Planning Requirements and Assumptions
Delivering college dollars when they are needed takes considerable planning. Here are some complexities to factor in:
- College Cost Assumptions: For more than 25 years, tuition, room and board and other college cost increases have substantially outpaced inflation and they show no signs of significantly slowing. You must make reasonable guesses and try out different scenarios based on public-versus-private colleges, the likelihood of merit-based scholarships, and both optimistic and pessimistic inflation projections.
- Investment Funds Available: In general, you can no longer confidently predict future salary trajectories, let alone whether you'll have a job.
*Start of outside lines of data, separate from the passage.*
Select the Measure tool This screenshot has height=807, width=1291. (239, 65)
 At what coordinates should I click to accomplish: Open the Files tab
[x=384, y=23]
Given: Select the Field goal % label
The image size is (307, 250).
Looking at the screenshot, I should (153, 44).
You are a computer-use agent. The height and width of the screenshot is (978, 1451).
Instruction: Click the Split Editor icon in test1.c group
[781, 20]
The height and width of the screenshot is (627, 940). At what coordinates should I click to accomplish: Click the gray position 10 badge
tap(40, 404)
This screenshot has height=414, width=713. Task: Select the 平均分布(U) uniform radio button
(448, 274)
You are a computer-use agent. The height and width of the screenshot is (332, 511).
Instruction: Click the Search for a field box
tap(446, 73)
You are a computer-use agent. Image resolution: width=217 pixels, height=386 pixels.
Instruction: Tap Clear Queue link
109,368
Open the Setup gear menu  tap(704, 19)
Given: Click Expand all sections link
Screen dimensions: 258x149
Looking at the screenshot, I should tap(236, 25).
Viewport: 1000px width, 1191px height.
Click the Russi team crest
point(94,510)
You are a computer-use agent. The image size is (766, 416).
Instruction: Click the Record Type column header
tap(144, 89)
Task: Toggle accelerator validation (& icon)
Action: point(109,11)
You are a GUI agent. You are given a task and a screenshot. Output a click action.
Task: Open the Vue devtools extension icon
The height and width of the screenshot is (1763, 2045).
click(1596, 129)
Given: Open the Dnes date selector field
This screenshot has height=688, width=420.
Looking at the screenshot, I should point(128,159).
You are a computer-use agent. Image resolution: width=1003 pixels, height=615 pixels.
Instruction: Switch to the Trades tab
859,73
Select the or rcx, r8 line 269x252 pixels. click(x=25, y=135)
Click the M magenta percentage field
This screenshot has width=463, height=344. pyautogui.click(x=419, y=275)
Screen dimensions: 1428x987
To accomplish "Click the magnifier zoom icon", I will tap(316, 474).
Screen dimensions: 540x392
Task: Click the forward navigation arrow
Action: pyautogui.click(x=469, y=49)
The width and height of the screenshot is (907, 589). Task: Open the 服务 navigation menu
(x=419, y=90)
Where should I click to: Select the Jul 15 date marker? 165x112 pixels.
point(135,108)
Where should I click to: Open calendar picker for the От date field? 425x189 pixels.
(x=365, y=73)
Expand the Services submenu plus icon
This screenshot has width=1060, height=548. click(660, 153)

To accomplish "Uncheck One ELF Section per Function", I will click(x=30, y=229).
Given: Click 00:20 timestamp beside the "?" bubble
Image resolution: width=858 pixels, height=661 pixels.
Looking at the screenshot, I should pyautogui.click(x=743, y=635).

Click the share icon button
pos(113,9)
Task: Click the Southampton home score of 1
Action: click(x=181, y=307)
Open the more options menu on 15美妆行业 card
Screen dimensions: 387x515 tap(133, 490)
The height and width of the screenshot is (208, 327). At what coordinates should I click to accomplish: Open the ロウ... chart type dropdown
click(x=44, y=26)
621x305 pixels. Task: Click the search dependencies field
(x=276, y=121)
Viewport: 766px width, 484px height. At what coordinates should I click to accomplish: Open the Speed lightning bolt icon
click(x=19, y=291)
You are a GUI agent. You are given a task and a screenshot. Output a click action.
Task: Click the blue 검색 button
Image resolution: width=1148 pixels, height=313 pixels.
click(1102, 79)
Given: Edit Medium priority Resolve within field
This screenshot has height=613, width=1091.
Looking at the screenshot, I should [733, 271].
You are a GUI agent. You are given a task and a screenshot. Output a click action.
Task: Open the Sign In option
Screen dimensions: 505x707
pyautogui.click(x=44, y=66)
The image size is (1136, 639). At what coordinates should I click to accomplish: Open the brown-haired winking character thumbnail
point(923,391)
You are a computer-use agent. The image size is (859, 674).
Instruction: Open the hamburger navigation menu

Add to that the unpredictability of how your family will grow and what unexpected expenses you might incur. And don't forget to factor in expected income tax costs when estimating net available investment funds.
- Returns and Interest Rates: While relying on historical return figures is a start, consider the current and anticipated economic climate in the near, intermediate, and long terms in order to come up with both optimistic and pessimistic scenarios of what is reasonable for equity and fixed-income returns.
- Investment Vehicle Choice: In addition to considering investments in individual stocks, standard mutual funds, and the fund combinations available with 529 college savings plans also consider life-cycle mutual funds that are geared to automatically adjust risk as you approach the zero hour for your investment goal.
- In addition, you may also want or need to include retirement accounts in this type of planning -- especially if you're among the late-boomer parents who'll be able to make unlimited penalty-free withdrawals because you'll be almost 60 years old by the time your kids go to college.
- Multiple Delivery Dates: Fortunately, you don't have to have all the money on your child's first day of classes. Plan on a minimum of four delivery dates at the beginning of each undergraduate school year. (That could accelerate to the start of each semester or quarter and include summer terms.) In addition, you might want a post-graduation delivery date to pay off a sizable principal chunk of the parental loans you may incur.